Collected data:
>>>
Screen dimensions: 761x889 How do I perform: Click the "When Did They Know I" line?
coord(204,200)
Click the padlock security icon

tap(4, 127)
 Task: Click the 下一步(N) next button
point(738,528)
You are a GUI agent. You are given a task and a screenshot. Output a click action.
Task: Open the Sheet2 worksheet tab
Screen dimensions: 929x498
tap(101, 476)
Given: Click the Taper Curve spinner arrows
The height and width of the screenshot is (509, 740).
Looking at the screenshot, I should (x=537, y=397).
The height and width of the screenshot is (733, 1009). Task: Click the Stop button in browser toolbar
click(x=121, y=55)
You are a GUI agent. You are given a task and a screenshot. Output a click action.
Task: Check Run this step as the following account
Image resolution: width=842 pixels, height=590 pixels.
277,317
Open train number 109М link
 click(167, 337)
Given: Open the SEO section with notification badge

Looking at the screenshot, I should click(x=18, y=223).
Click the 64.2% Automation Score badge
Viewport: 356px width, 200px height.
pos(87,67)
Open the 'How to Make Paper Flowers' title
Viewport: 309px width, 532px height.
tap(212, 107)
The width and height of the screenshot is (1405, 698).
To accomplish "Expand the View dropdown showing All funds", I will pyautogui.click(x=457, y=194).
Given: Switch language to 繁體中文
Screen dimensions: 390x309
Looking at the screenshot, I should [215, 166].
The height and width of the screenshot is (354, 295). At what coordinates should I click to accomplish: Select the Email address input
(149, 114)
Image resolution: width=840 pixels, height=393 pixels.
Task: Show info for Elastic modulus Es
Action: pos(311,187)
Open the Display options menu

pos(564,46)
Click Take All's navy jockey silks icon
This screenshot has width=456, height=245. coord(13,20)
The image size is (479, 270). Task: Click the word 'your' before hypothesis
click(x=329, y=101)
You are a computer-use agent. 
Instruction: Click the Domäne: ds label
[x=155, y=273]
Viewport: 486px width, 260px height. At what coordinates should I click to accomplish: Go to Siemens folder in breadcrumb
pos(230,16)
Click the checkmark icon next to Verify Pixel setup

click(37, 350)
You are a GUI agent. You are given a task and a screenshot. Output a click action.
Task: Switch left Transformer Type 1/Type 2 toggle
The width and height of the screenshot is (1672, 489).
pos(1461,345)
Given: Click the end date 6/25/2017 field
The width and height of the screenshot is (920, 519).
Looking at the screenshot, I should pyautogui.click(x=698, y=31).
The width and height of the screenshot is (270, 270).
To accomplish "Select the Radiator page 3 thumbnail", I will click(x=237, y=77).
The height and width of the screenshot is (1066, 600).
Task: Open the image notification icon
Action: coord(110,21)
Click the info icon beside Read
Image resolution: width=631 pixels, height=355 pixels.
<<<
DIRECTIONS FOR THIS TASK: Print, exactly and only, the lines running from the one with "The width and height of the screenshot is (270, 270)." to the end of the data above.

SOLUTION FOR THIS PROBLEM:
The width and height of the screenshot is (270, 270).
To accomplish "Select the Radiator page 3 thumbnail", I will click(x=237, y=77).
The height and width of the screenshot is (1066, 600).
Task: Open the image notification icon
Action: coord(110,21)
Click the info icon beside Read
Image resolution: width=631 pixels, height=355 pixels.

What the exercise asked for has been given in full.